*JOBS:*
A: Answer these questions about the BIOS password thread:
(i) Which processor appears in the spec info?
(ii) According to Rockn, where is the password stored?
(iii) Which key does ~Candy~ say to check?
B: Copy out the part of the BIOS password thread starting with "I have searched" and going on through "what these are???", substituting "web directories" for "search engines".

I know there are "Backdoor" / "Master " password as used by the manaufacturer but i've no idea what they are??

I have searched with Various search engines, and the ones found don't work, I have even tried the ami homepage , but there is nothing there about bios master passwords


does any one have any idea what these are???


spec info

Pentium III 800 mhz processor
arima motherboard
128mb Sdram
10gb seagate h/d
win2k pro
logitech cordless rf mouse
lexmark z13 printer 
3.5in floppy drive
20x cd rom drive
xircon isdn 2 real port adapter


any ideas guys 

thanks


----------



## Rockn (Jul 29, 2001)

And the only thing that has changed is the hard drive? The hard drive alone will not make the password change as it is stored in the BIOS itself. Were you able to get into the BIOS after the hard drive change to change the drives settings in there? Just find a master password and change it to whatever you like. If it still does not hold the password after changing it there might be a problem with the on board battery.


----------



## ~Candy~ (Jan 27, 2001)

It may be case sensitive as well........make sure you check your cap lock key.......


----------



## itspecialist (May 29, 2002)

*AVAILABLE DATA:*

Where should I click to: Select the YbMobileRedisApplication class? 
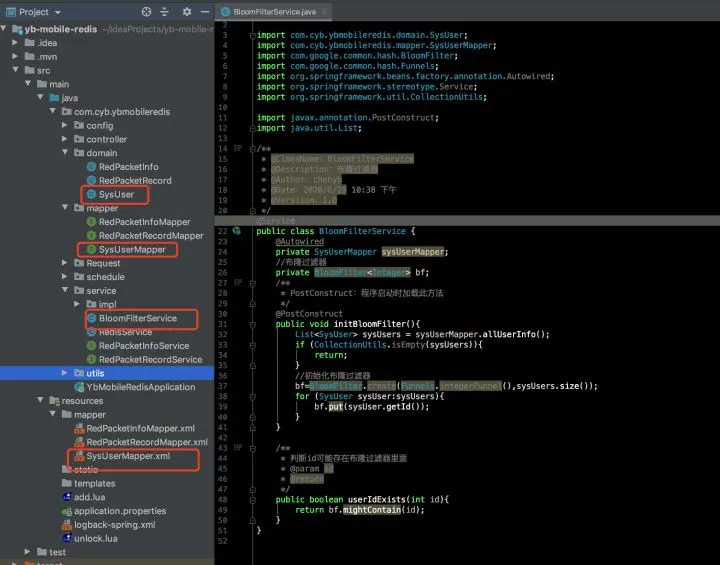tap(140, 387)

*TASK-BY-TASK OUTPUTS:*
A:
(i) A Pentium III 800 mhz processor.
(ii) In the BIOS itself.
(iii) The cap lock key.

B:
I have searched with Various web directories, and the ones found don't work, I have even tried the ami homepage , but there is nothing there about bios master passwords


does any one have any idea what these are???